Dias was a writer and fearing that his works could easily be used by others to his detriment and that he would not be able to make a living as a writer, petitioned the King.

As a result Dias was awarded a privilege enabling him to print his works to the exclusion of others.

Such privilege is often given more significance than the prior one attributed to Gonçalo de Baena. The Baena privilege should not be ignored though (see the respective commentary).

The Dias privilege emerged from a petition by Dias himself to the King. Dias asked to be granted the exclusive  licence or authorization to print his works  (“algũas obras asy em prosa como em metro, as quaes foram ja vistas aprovadas e allgũas dellas ymprimidas”), whether already created and published or to be created and published.

Dias invoked his disability in his petition to the King, expressly grounding his request on humanitarian reasoning (“por ser homem pobre e nam ter outra yndustria pera viver por ho caricimento de sua vista senam vender has ditas obras, me pidia ouvese por bem, por lhe fazer esmolla, dar lhe privilegio pera que pessoa allgũa não posa ymprimir nem vender suas obras sem sua licença”). That is, Baltasar Dias asked the King to consider his condition, as visually impaired, when deciding whether or not to attribute the printing privilege in question.

It is possible that the fact that the privilege was granted out of compassion somehow led to the erroneous belief that this was the first privilege ever to be awarded in Portugal to and author.

It should be noted, though, that whilst the King did consider the disability of the author, he also mentioned that Baltasar Dias was not able to make a living in any other manner.

D. João III took into account the fact that Dias was disabled and had little means, but also his need to make a living from his creative endeavours (“não tinha outra indústria para viver”).

That is, the King considered the difficult situation of the author, from a health and financial viewpoints, but also the fact that Dias required the fruits of his industry to survive - a concept that remains valid to this day.

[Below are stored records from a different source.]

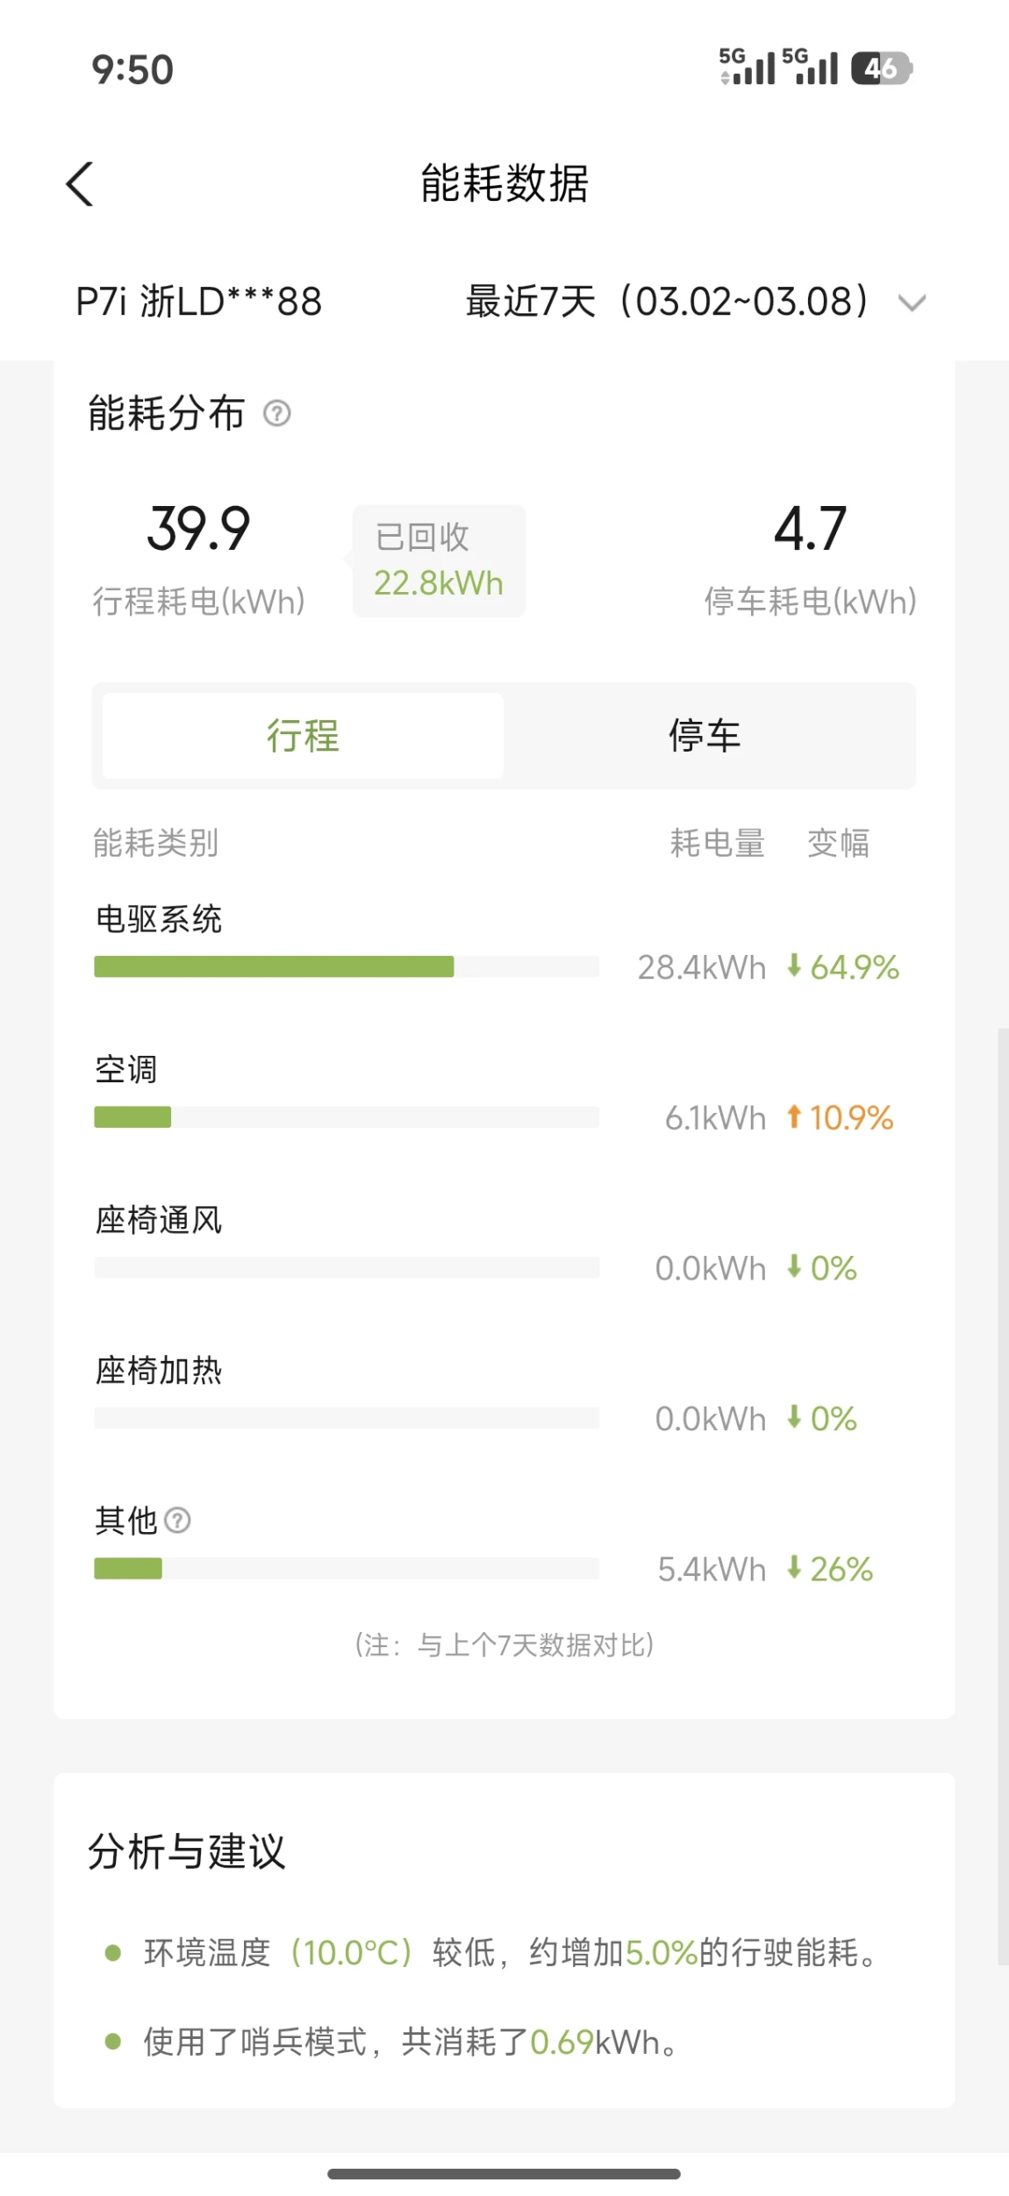The width and height of the screenshot is (1009, 2196).
Task: Tap the 39.9 行程耗电 value
Action: coord(198,529)
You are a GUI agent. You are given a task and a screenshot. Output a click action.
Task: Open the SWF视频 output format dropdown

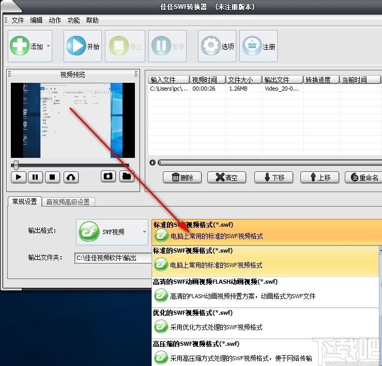click(x=112, y=232)
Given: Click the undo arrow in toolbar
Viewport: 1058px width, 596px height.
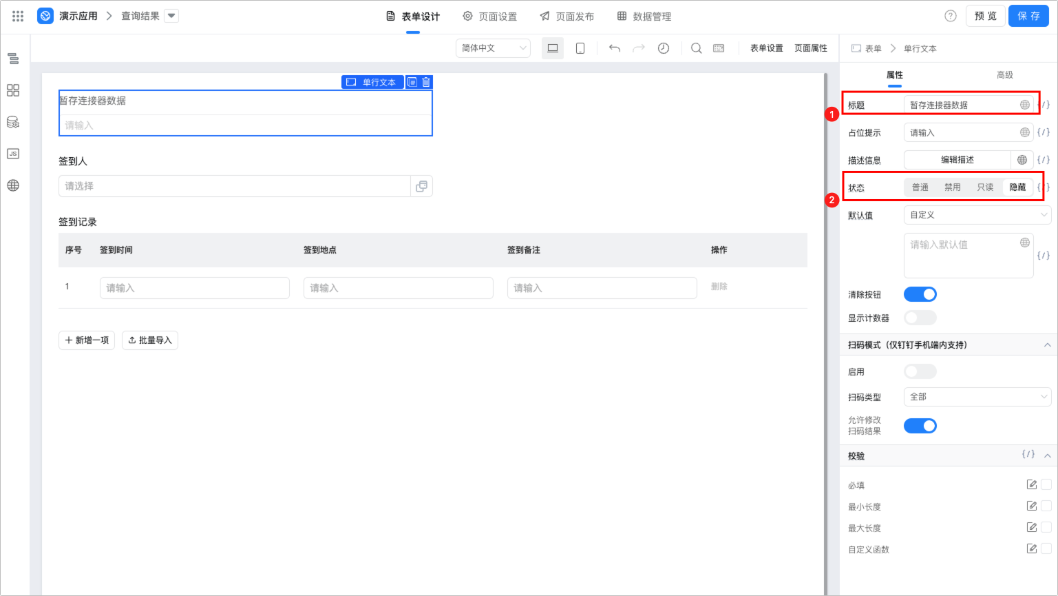Looking at the screenshot, I should 615,48.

The King was ahead of his time as he acknowledged that as a creator Dias should be allowed to reap the rewards of his métier.

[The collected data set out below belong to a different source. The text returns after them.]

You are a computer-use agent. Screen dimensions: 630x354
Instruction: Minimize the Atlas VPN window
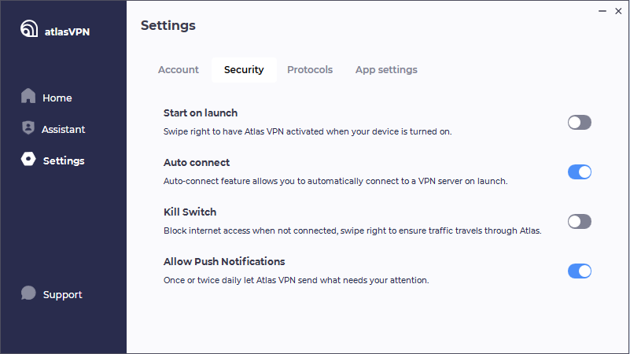(x=602, y=11)
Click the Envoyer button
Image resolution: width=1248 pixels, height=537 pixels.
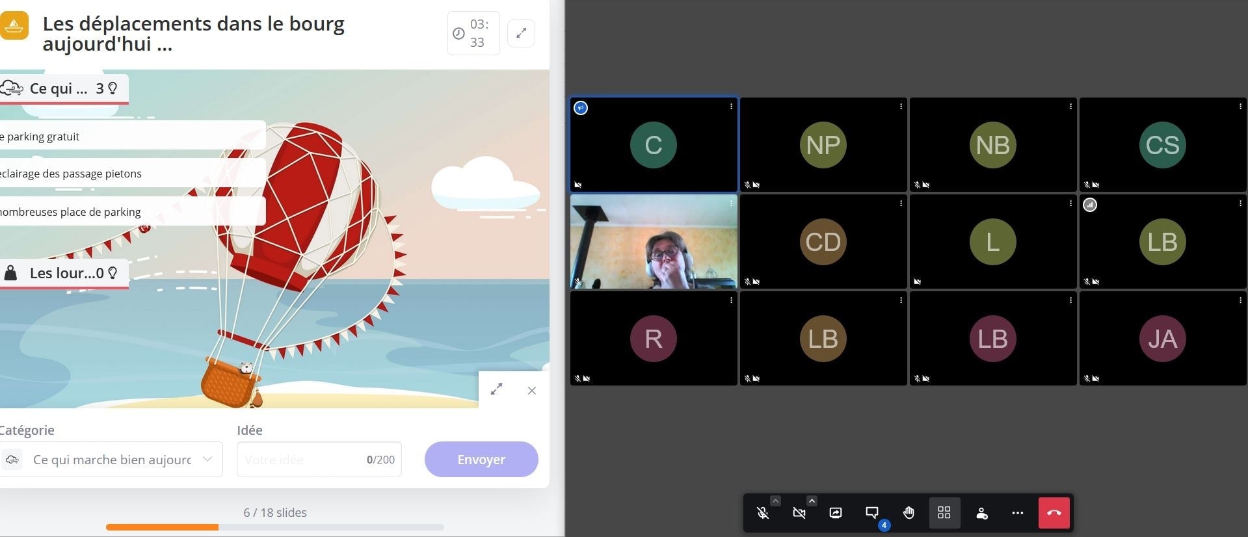(x=481, y=460)
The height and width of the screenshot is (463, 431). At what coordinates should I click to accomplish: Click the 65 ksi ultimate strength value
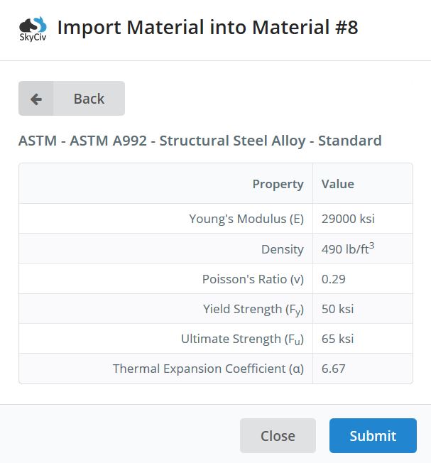pyautogui.click(x=337, y=339)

The privilege under examination is also pioneering in the sense that it protects the freedom to select a certain profession and to carry it on without constraint.

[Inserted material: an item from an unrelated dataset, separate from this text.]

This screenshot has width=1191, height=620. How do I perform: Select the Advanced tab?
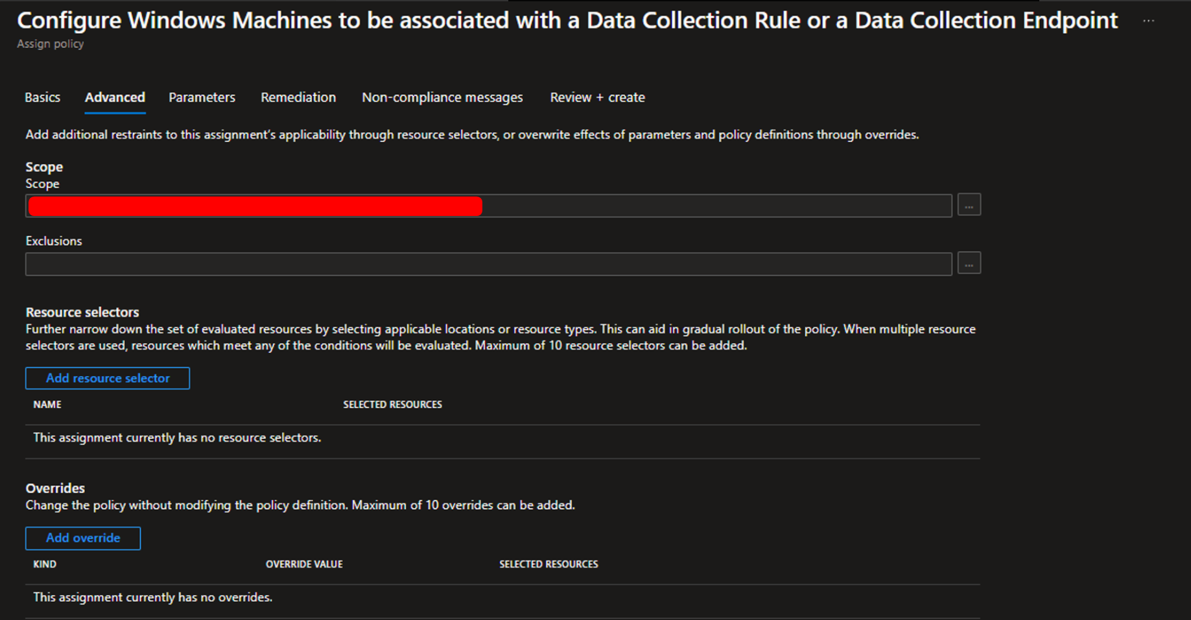click(115, 97)
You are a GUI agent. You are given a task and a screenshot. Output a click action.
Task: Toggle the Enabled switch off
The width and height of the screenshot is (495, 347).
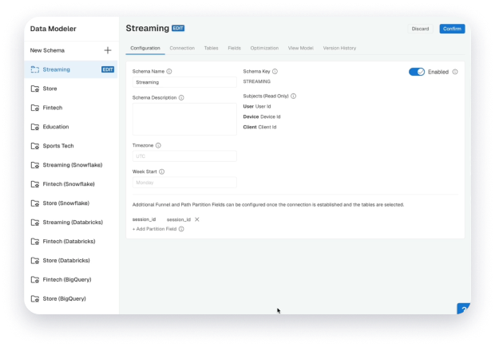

Furthermore, unlike the privilege granted to Gonçalo de Baena, which applies solely to a particular work, the Dias privilege is broader in scope, covering all present and future works of the relevant author. The notion of generic attribution of certain prerogatives to an author in connection to all works generated by him emerges, too, as a pioneering concept. The Dias privilege is conceptually closer to present copyright principles, whereas the Baena privilege is more akin to a licence.

It should also be noted that the Dias privilege contains a censorship requirement regarding themes of works. Works were to be subject to careful perusal before being printed, to ensure compliance with principles of faith (“porem, se elle fizer algũas obras que toquem em cousa de nosa santa fee, nam se ymprimiram sem primeiro serem vistas e enjaminadas por mestre Pedro Margualho, e sendo por elle vistas, e achando que não falla em cousa que se não deva fallar, lhe passe diso sua certidam, com a quall certidam ey por bem que se ymprimam as taes obras e doutra maneira nam” ).   

Censorship of works suddenly became a crucial element in connection to attribution of privileges. See, for example, the privilege awarded in 1572 to Luiz de Camões, considered Portugal's greatest poet (in fact Portuguese is sometimes called the language of Camões) regarding his epic and seminal work, Os Lusíadas.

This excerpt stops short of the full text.